I am responding to CP28 notice regarding my 2024 Federal Tax Return. I have two qualified homes:
Property A(purchased December 2020) and Property B(purchased March 19, 2024). My total mortgage interest paid was $40,470, but because my combined mortgage debt exceeded $750,000, I am recalculating my deductible interest using the Average Balance Method from IRS Publication 936. I am seeking clarification on whether the average balance for Property B should be pro-rated for the partial year of ownership (starting March 19) to ensure my final deduction is accurate
Can some one help me validate my average balance calculations in the image attached?
https://www.reddit.com/gallery/1psf3cn
Posted by Ok-Seaworthiness8619
1 Comment
You can’t use the average balance method because you borrowed during the year.
**Average of first and last balance method.**
You can use this method if all the following apply.

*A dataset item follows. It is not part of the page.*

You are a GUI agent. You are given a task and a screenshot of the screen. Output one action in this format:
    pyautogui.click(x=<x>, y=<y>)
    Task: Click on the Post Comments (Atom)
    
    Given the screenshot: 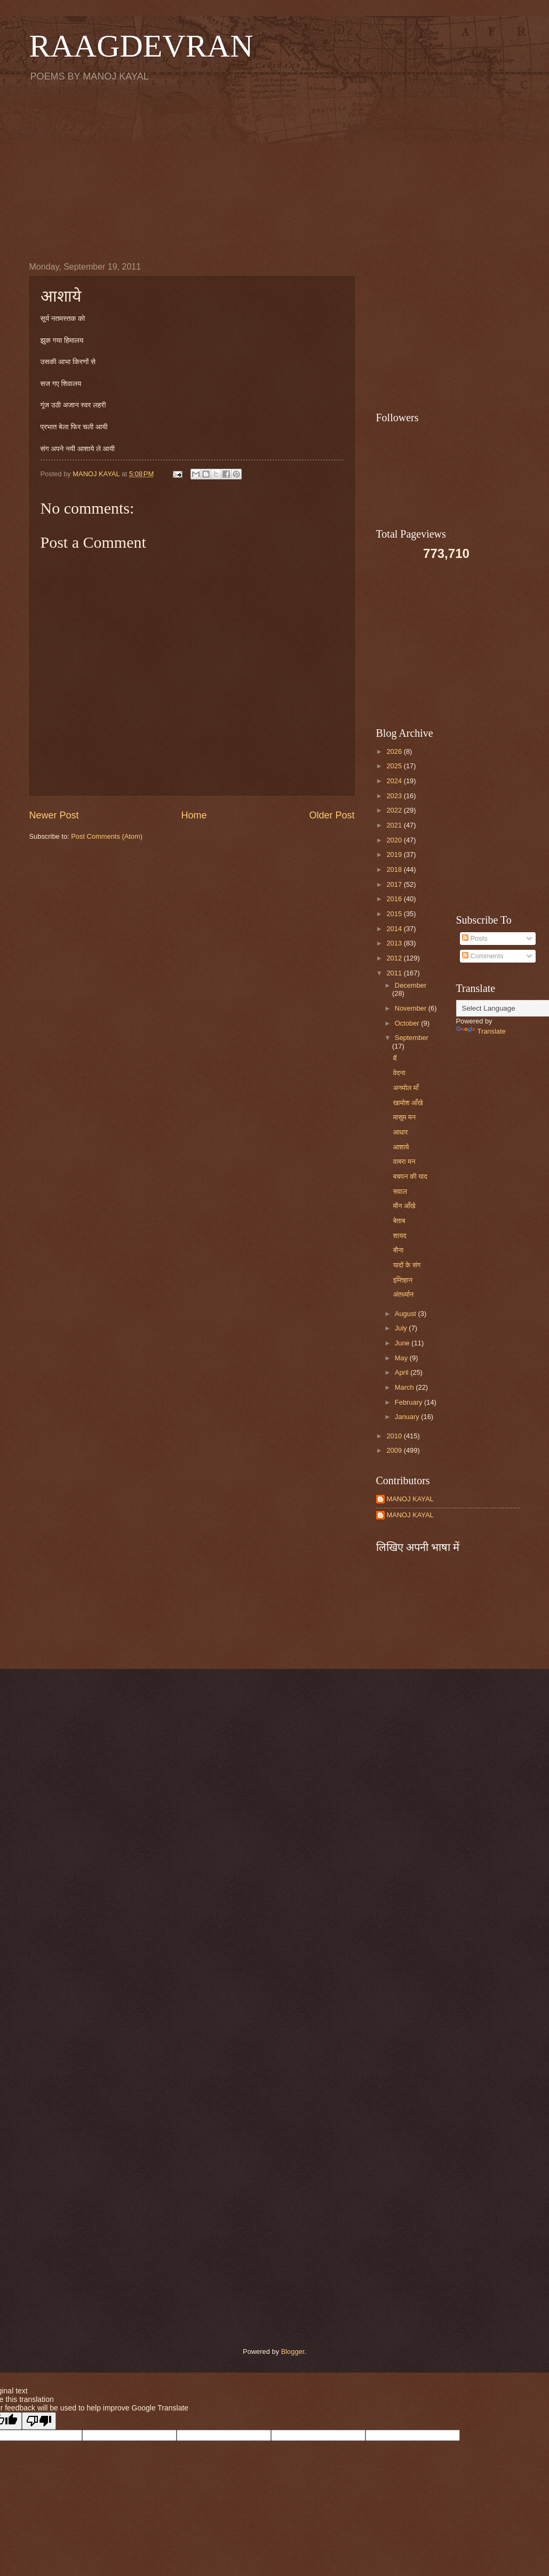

* You didn’t borrow any new amounts on the mortgage during the year. (This doesn’t include borrowing the original mortgage amount.)
[https://www.irs.gov/publications/p936#en_US_2025_publink1000230028](https://www.irs.gov/publications/p936#en_US_2025_publink1000230028)
You need to use the “statements method” which is pretty similar, but on a month by month basis
Also in March, you use the opening balance of your mortgage as the beginning, not zero.